Hello, I am creating a dataflow pipeline using java that will read from BQ and then insert the data into a mysql db. It reads using bigquery io, but my understanding now is that i cannot use side inputs with bigquery io. The read performed is something like below where it queries a string "select * from table"
PCollection<TableRow> data = pipeline.apply("read from BQ",
BigQueryIO
.readTableRows()
.fromQuery(query)
.usingStandardSql());
But i need to make an api call to another application that will go into a db and retrieve a date for me. so how can i do it to where I get that date from the api call and then include it into my query where it will be something like:
select * from table where date = "date from api call"
Hi @egooge,
Welcome to Google Cloud Community!
You're correct, you can't directly use side inputs with BigQueryIO.readTableRows(). This is because BigQuery jobs need to be defined with all their parameters upfront before they're submitted to the BigQuery service.

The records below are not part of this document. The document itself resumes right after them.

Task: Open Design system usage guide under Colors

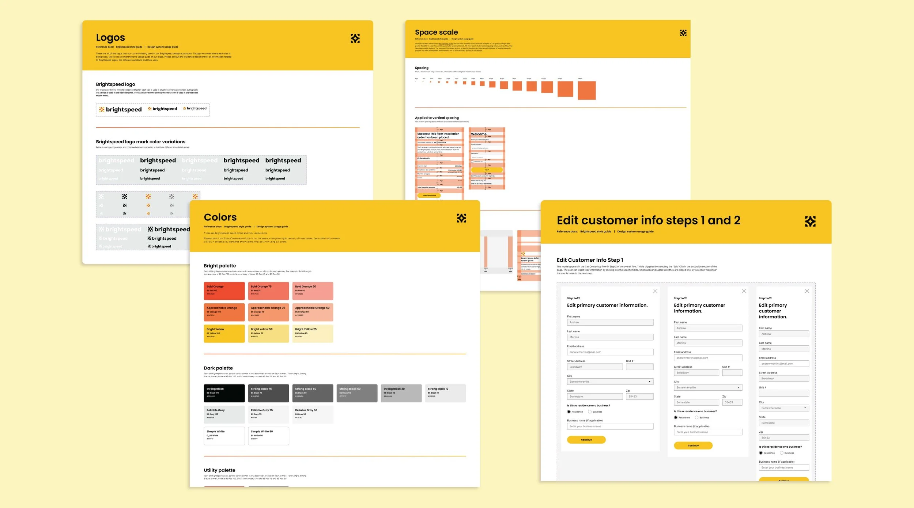Action: [x=272, y=227]
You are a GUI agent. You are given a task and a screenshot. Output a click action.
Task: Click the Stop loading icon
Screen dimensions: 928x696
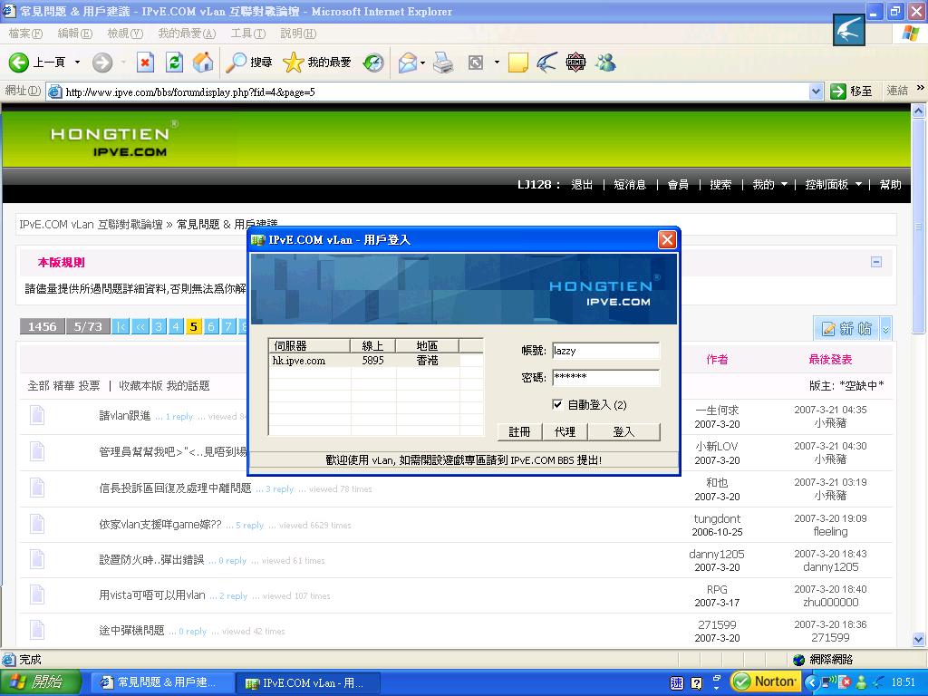click(x=145, y=62)
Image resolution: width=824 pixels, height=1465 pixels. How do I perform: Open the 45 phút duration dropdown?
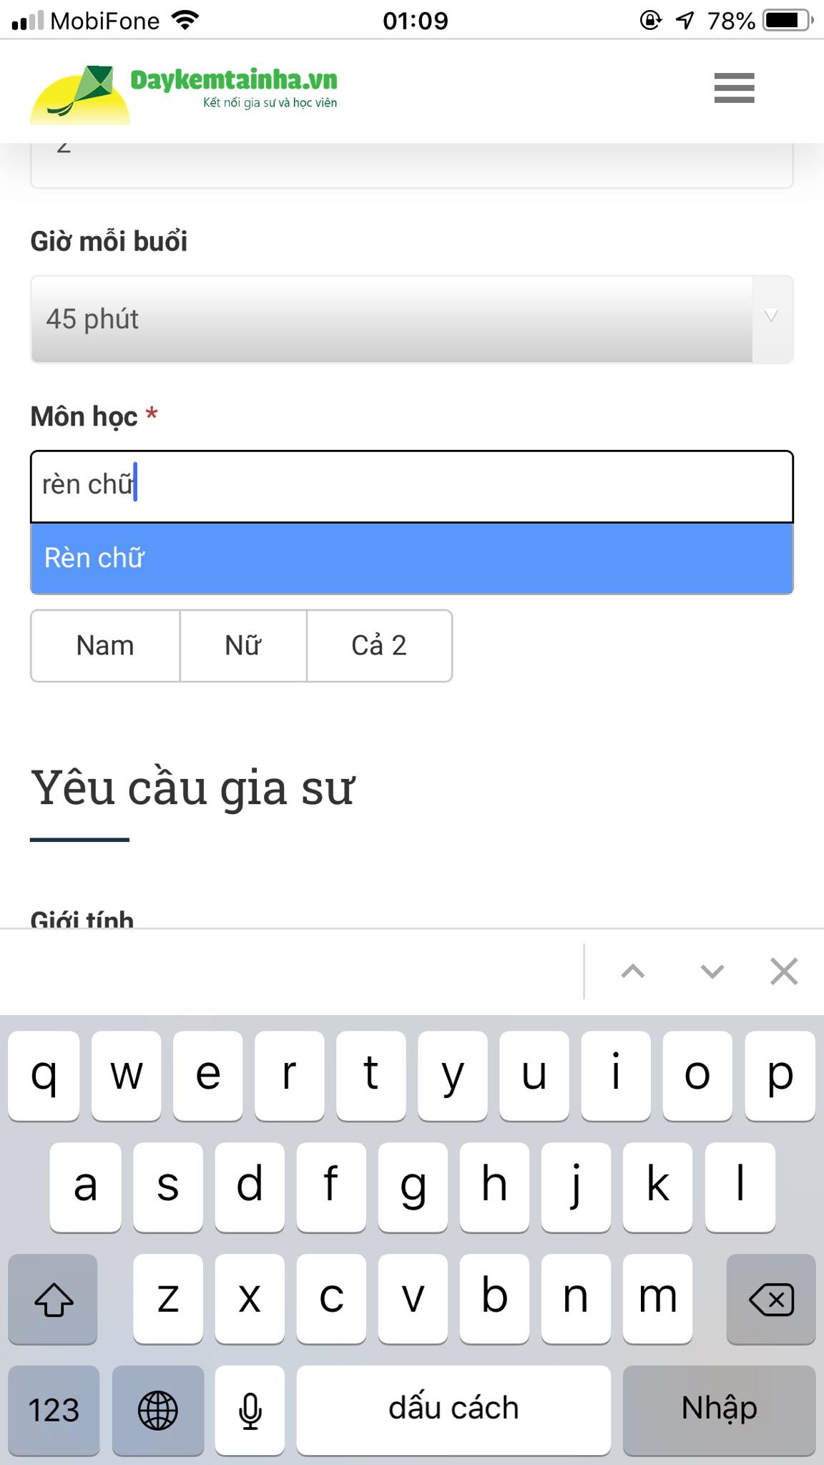coord(412,319)
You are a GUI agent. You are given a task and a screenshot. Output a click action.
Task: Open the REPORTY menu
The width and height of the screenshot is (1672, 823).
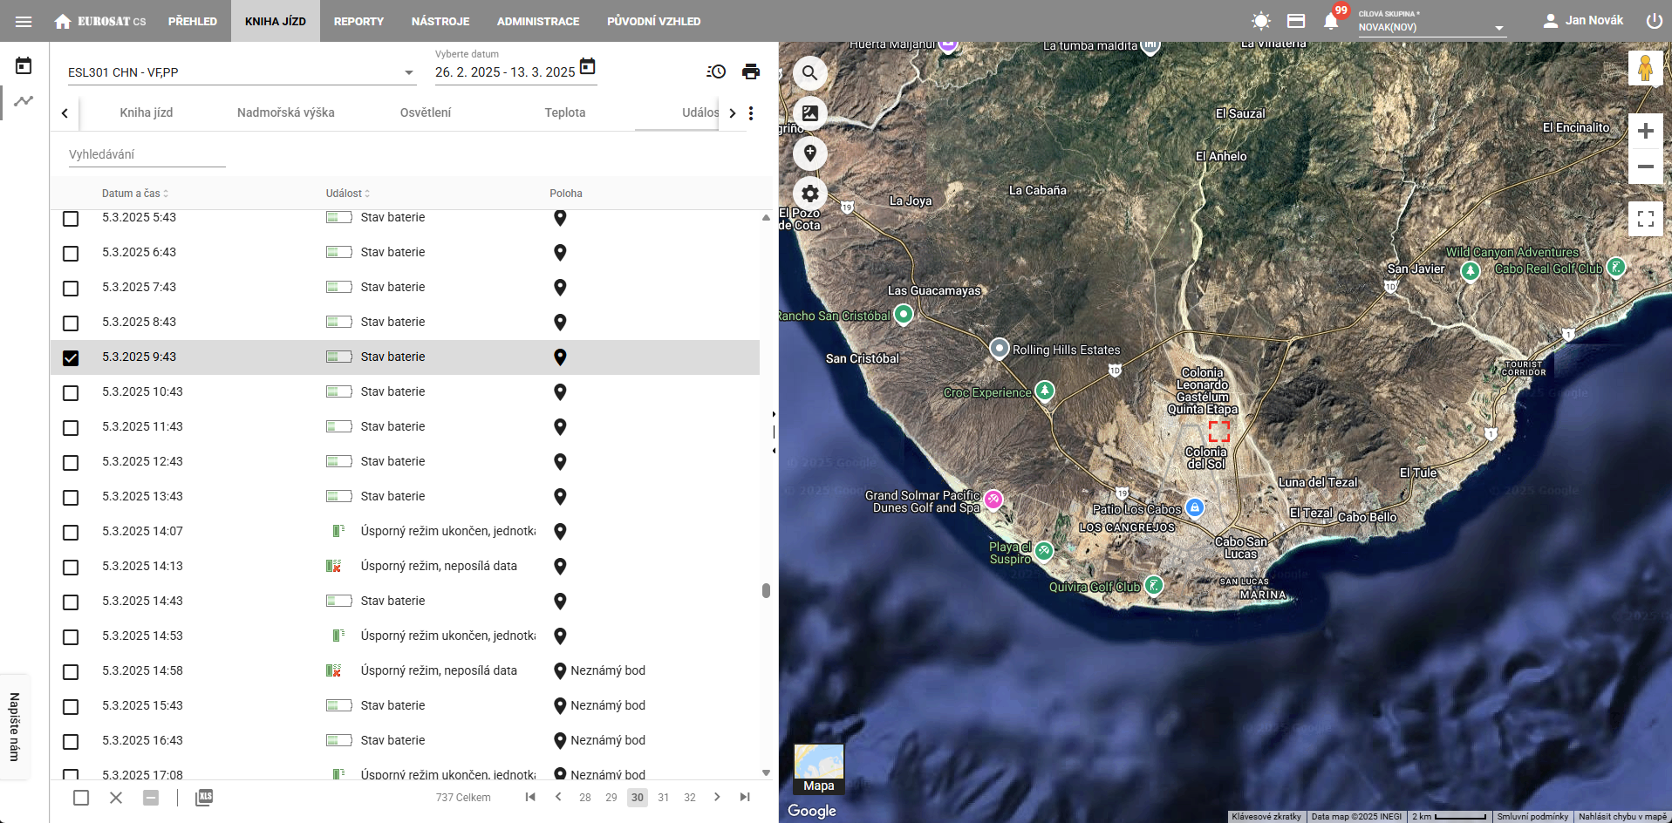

Here’s how to achieve your API call:
String apiDate = makeAPICallToGetDate(); // Implement your API call here
String query = "SELECT * FROM `your_project.your_dataset.your_table` WHERE date = '" + apiDate + "'";
PCollection<TableRow> data = pipeline.apply("read from BQ",
BigQueryIO
.readTableRows()
.fromQuery(query)
.usingStandardSql());
private static String makeAPICallToGetDate() {
URL url = new URL(API_URL);
HttpURLConnection connection = (HttpURLConnection) url.openConnection();
connection.setRequestMethod("GET");
BufferedReader in = new BufferedReader(new InputStreamReader(connection.getInputStream()));
String inputLine;
StringBuilder response = new StringBuilder();
while ((inputLine = in.readLine()) != null) {
response.append(inputLine);
}
in.close();
String dateTimeString = getFieldValue(response.toString(), "datetime");
DateTimeFormatter formatter = DateTimeFormatter.ISO_DATE_TIME;
return LocalDateTime.parse(dateTimeString, formatter);
}
I hope the above information is helpful.